4. Generate an AI Response

Node: llm

  • Type: generation
  • Function: Uses an LLM to generate a response based on the structured prompt.
  • Configuration:
    • Model: gpt-4o-mini
    • Max Tokens: 512
    • Temperature: 0.2 (low variability for more deterministic responses).
    • Input: input_prompt from prompt.output.
    • Output: The final AI-generated response.

Adding a Reranker to Improve Performance

A reranker improves RAG by refining retrieved documents before they reach the LLM, ensuring higher relevance and accuracy. While the retriever fetches multiple chunks based on similarity, not all are equally useful.

The reranker re-scores and reorders these chunks using a more precise model (e.g., a cross-encoder) to prioritize the most relevant ones. This reduces noise, prevents misleading answers, and optimizes token usage, leading to clearer, more factually grounded responses.
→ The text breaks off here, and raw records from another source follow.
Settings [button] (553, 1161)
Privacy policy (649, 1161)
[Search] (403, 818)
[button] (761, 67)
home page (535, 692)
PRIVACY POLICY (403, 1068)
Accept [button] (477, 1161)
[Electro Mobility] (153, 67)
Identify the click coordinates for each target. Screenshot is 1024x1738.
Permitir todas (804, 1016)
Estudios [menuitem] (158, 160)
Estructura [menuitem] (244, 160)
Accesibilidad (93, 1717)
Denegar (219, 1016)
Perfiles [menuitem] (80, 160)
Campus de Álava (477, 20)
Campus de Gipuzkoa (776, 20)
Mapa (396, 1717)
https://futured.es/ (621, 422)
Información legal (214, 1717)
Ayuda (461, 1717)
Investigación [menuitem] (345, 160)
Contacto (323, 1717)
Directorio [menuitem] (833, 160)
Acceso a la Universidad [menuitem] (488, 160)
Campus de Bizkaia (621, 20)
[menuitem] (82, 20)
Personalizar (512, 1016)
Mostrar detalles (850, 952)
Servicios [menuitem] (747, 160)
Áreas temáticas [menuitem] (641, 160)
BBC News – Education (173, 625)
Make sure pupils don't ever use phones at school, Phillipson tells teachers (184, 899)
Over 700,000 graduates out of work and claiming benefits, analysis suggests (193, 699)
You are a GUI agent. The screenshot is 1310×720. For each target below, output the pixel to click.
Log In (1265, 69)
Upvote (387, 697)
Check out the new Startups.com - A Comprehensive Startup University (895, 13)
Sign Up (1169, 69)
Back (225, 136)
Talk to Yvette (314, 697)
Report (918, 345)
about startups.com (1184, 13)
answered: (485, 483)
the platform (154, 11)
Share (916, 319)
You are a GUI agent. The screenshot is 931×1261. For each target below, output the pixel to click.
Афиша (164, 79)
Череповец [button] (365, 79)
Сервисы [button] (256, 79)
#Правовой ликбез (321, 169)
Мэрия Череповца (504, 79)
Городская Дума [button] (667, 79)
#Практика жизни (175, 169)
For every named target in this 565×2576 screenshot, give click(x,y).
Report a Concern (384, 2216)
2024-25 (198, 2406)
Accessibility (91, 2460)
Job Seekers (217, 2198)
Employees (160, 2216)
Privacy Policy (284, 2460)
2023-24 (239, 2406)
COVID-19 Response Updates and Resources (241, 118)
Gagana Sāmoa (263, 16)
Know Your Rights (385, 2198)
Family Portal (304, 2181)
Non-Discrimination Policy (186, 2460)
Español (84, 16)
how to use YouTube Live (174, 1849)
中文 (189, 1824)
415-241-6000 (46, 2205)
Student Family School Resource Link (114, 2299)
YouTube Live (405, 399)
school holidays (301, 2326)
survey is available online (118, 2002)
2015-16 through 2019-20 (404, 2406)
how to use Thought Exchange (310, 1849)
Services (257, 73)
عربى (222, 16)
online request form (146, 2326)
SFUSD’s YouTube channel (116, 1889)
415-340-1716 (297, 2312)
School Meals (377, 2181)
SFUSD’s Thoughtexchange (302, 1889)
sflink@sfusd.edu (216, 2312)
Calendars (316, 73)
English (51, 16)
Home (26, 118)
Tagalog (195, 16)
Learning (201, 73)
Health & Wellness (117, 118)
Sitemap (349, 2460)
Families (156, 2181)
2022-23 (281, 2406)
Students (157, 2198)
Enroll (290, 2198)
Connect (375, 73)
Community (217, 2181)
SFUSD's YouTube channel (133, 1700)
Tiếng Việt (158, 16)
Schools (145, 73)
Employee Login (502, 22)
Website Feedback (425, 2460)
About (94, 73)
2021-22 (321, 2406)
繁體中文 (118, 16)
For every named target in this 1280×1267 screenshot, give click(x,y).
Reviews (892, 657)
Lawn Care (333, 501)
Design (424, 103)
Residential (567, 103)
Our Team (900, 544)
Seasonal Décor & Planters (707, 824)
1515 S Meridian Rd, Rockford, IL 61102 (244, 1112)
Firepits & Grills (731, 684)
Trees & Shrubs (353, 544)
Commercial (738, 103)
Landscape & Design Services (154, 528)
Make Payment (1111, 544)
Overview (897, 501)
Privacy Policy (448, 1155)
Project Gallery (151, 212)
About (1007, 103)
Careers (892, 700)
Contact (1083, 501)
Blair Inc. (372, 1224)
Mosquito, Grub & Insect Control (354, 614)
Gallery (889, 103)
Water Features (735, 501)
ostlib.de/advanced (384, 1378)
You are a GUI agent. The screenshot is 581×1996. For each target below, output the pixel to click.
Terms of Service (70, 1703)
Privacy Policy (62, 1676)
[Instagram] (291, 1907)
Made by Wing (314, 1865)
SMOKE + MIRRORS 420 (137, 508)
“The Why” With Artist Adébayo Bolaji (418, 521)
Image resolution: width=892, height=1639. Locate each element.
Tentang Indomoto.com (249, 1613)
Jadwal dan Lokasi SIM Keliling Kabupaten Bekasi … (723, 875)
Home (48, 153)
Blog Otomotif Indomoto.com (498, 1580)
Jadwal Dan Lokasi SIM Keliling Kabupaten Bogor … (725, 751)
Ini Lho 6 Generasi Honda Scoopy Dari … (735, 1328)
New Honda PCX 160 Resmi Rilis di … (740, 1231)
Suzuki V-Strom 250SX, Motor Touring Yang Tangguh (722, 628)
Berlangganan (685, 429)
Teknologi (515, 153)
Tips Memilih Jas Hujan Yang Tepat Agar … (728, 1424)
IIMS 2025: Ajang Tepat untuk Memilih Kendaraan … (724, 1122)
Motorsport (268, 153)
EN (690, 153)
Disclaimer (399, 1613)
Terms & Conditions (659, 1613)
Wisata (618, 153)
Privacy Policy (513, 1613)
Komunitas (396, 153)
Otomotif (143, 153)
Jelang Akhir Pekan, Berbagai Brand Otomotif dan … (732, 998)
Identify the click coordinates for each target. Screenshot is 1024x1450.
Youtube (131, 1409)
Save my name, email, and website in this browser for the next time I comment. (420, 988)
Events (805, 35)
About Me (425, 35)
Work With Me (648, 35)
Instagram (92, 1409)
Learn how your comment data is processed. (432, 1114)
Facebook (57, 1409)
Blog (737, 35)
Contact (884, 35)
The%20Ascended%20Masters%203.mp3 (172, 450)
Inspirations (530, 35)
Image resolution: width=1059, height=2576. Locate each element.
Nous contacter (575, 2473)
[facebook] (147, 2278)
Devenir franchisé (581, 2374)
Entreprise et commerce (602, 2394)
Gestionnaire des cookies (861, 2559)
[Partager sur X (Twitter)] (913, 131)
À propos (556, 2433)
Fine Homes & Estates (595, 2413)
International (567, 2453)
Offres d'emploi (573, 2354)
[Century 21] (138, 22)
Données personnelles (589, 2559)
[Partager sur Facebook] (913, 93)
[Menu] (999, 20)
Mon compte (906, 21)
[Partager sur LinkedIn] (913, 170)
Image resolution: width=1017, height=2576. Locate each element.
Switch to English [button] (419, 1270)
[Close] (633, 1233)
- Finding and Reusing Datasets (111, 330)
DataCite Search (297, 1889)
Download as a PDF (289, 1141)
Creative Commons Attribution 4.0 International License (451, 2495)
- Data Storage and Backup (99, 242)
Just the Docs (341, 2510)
It’s especially useful when retrieving from large or noisy knowledge bases where relevance is critical.

Agent Service supports a native reranker node, which calls a reranking model by unique name encoder model deployment id.

The YAML from above, with the added reranker looks like this:

user_input:
  messages:
    type: Messages
  knowledge_base_ids:
    type: KnowledgeBaseIds

workflow:
  - name: get_last_message
    type: get_message
    config:
      index: -1
    inputs:
      messages: messages

  - name: retrieve
    type: retriever
    config:
      num_to_return: 10
    inputs:
      query: get_last_message.output
      knowledge_base_ids: knowledge_base_ids

  - name: doc_reranker
    type: reranker
    config:
      num_to_return: 3
      scorers:
        - name: cross-encoder
          model: cross-encoder/ms-marco-MiniLM-L-12-v2
    inputs:
      query: get_last_message.output
      chunks: retrieve.output

  - name: prompt
    type: jinja
    config:
      output_template:
        jinja_template_str: >
          Use the following pieces of context to answer the user's question. If
          there is no relevant context, don't answer the question and let the
          user know that the context provided cannot answer the question.

          Context: {% for chunk in context_chunks %} {{ chunk.text }} {% endfor %}

          Question: {{ question }}
    inputs:
      context_chunks: doc_reranker.output
      question: get_last_message.output

  - name: llm
    type: generation
    config:
      llm_model: gpt-4o-mini
      max_tokens: 512
      temperature: 0.2
    inputs:
      input_prompt: prompt.output

Next Steps

Further improvements of this workflow might include:

  • Customize the Retrieval Strategy: Adjust num_to_return to fine-tune the number of retrieved documents.
  • Experiment with Different LLMs: Swap gpt-4o-mini with a larger model for improved performance.
  • Enhance Context Handling: Modify the Jinja template to optimize how retrieved knowledge is incorporated.